10 Nu dan, laat Mij begaan, zodat Mijn toorn tegen hen ontbrandt en Ik hen vernietig. Dan zal Ik ú tot een groot volk maken.
11 Maar Mozes trachtte het aangezicht van de HEERE, zijn God, gunstig te stemmen, en zei: HEERE, waarom zou Uw toorn ontbranden tegen Uw volk, dat U met grote kracht en sterke hand uit het land Egypte geleid hebt?
12 Waarom zouden de Egyptenaren zeggen: Met kwade bedoelingen heeft Hij hen uitgeleid, om hen in de bergen te doden en hen van de aardbodem te vernietigen? Laat Uw brandende toorn varen, en heb berouw over het kwaad voor Uw volk.
13 Denk aan Abraham, aan Izak en aan Israël, Uw dienaren, aan wie U bij Uzelf hebt gezworen en tot hen gesproken hebt: Ik zal uw nageslacht talrijk maken als de sterren aan de hemel, en dit hele land waarover Ik gesproken heb, zal Ik aan uw nageslacht geven, zodat zij het voor eeuwig in erfbezit nemen.
14 Toen kreeg de HEERE berouw over het kwaad dat Hij gesproken had Zijn volk te zullen aandoen.
15 En Mozes keerde zich om en daalde de berg af, met de twee tafelen van de getuigenis in zijn hand. Deze tafelen waren aan beide kanten beschreven; ze waren aan de ene en aan de andere kant beschreven.
16 Die tafelen waren Gods eigen werk; ook was het schrift Gods eigen schrift, in de tafelen gegraveerd.
17 Jozua hoorde het rumoer van het volk met zijn gejuich en zei tegen Mozes: Er is oorlogsgeschreeuw in het kamp.
18 Maar die zei:
Het is niet het geluid van overwinningsgeschreeuw;
het is ook niet het geluid van het jammeren bij een nederlaag.
Een geluid van beurtzang
hoor ik.
19 En het gebeurde, toen hij in de nabijheid van het kamp kwam en het kalf en de reidansen zag, dat Mozes in woede ontstak.
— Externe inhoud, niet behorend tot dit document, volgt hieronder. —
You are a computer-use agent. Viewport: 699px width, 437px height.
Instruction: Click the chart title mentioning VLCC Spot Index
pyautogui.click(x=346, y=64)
Hij wierp de tafelen uit zijn handen en sloeg ze onder aan de berg in stukken.
20 En hij nam het kalf dat zij gemaakt hadden, verbrandde het in het vuur, vermaalde het totdat het tot stof verpulverd was, strooide dat uit op het wateroppervlak en liet het de Israëlieten drinken.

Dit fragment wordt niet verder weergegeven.